Task item: Make an exact copy of the entries below.

━━━ Records supplied

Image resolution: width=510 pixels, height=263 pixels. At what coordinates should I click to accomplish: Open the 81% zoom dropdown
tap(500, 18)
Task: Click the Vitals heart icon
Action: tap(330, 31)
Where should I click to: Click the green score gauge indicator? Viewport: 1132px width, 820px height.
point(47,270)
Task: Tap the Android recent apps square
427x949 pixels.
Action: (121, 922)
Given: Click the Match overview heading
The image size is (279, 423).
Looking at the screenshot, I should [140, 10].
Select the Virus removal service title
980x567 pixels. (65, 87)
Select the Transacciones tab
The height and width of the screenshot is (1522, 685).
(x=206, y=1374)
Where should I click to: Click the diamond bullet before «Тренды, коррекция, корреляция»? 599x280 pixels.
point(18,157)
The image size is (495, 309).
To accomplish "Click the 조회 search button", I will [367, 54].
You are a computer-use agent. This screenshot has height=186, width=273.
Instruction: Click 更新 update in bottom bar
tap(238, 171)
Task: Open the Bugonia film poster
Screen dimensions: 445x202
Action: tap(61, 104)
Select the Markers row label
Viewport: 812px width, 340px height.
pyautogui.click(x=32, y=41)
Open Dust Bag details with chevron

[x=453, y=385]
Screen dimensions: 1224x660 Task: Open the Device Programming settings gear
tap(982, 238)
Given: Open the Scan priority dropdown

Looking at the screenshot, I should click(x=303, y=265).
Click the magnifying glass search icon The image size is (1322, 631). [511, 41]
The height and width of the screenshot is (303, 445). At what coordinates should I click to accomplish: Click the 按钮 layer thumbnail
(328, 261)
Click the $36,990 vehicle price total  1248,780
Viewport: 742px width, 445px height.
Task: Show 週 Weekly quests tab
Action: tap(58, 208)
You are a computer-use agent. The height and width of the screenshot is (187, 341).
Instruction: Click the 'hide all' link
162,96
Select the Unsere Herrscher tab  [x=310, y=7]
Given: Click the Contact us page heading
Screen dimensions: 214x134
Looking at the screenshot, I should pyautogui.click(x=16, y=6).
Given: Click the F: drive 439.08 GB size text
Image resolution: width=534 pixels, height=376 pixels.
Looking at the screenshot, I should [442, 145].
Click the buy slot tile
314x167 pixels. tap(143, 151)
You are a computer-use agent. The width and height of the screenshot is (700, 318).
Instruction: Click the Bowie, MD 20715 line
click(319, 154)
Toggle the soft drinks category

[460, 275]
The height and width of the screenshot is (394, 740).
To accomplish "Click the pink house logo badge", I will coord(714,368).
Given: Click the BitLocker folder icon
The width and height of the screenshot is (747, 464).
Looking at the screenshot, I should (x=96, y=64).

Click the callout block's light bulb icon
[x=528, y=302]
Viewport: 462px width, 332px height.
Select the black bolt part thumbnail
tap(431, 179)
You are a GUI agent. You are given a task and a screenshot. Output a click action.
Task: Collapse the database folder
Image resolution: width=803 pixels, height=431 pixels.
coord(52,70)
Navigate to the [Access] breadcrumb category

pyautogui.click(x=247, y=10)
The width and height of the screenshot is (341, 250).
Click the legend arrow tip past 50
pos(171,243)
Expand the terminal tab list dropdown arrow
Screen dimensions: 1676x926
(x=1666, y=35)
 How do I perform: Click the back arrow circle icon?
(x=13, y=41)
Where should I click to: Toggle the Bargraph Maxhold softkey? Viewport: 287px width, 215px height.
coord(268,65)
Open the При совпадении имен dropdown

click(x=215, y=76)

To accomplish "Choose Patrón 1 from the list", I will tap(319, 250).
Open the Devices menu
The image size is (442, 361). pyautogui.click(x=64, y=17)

━━━━━━

Answer box:
Image resolution: width=510 pixels, height=263 pixels. At what coordinates should I click to accomplish: Open the 81% zoom dropdown
tap(500, 18)
Task: Click the Vitals heart icon
Action: tap(330, 31)
Where should I click to: Click the green score gauge indicator? Viewport: 1132px width, 820px height.
point(47,270)
Task: Tap the Android recent apps square
427x949 pixels.
Action: (121, 922)
Given: Click the Match overview heading
The image size is (279, 423).
Looking at the screenshot, I should [140, 10].
Select the Virus removal service title
980x567 pixels. (65, 87)
Select the Transacciones tab
The height and width of the screenshot is (1522, 685).
(x=206, y=1374)
Where should I click to: Click the diamond bullet before «Тренды, коррекция, корреляция»? 599x280 pixels.
point(18,157)
The image size is (495, 309).
To accomplish "Click the 조회 search button", I will [367, 54].
You are a computer-use agent. This screenshot has height=186, width=273.
Instruction: Click 更新 update in bottom bar
tap(238, 171)
Task: Open the Bugonia film poster
Screen dimensions: 445x202
Action: tap(61, 104)
Select the Markers row label
Viewport: 812px width, 340px height.
pyautogui.click(x=32, y=41)
Open Dust Bag details with chevron

[x=453, y=385]
Screen dimensions: 1224x660 Task: Open the Device Programming settings gear
tap(982, 238)
Given: Open the Scan priority dropdown

Looking at the screenshot, I should click(x=303, y=265).
Click the magnifying glass search icon The image size is (1322, 631). [511, 41]
The height and width of the screenshot is (303, 445). At what coordinates should I click to accomplish: Click the 按钮 layer thumbnail
(328, 261)
Click the $36,990 vehicle price total  1248,780
Viewport: 742px width, 445px height.
Task: Show 週 Weekly quests tab
Action: tap(58, 208)
You are a computer-use agent. The height and width of the screenshot is (187, 341).
Instruction: Click the 'hide all' link
162,96
Select the Unsere Herrscher tab  [x=310, y=7]
Given: Click the Contact us page heading
Screen dimensions: 214x134
Looking at the screenshot, I should pyautogui.click(x=16, y=6).
Given: Click the F: drive 439.08 GB size text
Image resolution: width=534 pixels, height=376 pixels.
Looking at the screenshot, I should [442, 145].
Click the buy slot tile
314x167 pixels. tap(143, 151)
You are a computer-use agent. The width and height of the screenshot is (700, 318).
Instruction: Click the Bowie, MD 20715 line
click(319, 154)
Toggle the soft drinks category

[460, 275]
The height and width of the screenshot is (394, 740).
To accomplish "Click the pink house logo badge", I will coord(714,368).
Given: Click the BitLocker folder icon
The width and height of the screenshot is (747, 464).
Looking at the screenshot, I should (x=96, y=64).

Click the callout block's light bulb icon
[x=528, y=302]
Viewport: 462px width, 332px height.
Select the black bolt part thumbnail
tap(431, 179)
You are a GUI agent. You are given a task and a screenshot. Output a click action.
Task: Collapse the database folder
Image resolution: width=803 pixels, height=431 pixels.
coord(52,70)
Navigate to the [Access] breadcrumb category

pyautogui.click(x=247, y=10)
The width and height of the screenshot is (341, 250).
Click the legend arrow tip past 50
pos(171,243)
Expand the terminal tab list dropdown arrow
Screen dimensions: 1676x926
(x=1666, y=35)
 How do I perform: Click the back arrow circle icon?
(x=13, y=41)
Where should I click to: Toggle the Bargraph Maxhold softkey? Viewport: 287px width, 215px height.
coord(268,65)
Open the При совпадении имен dropdown

click(x=215, y=76)

To accomplish "Choose Patrón 1 from the list", I will tap(319, 250).
Open the Devices menu
The image size is (442, 361). pyautogui.click(x=64, y=17)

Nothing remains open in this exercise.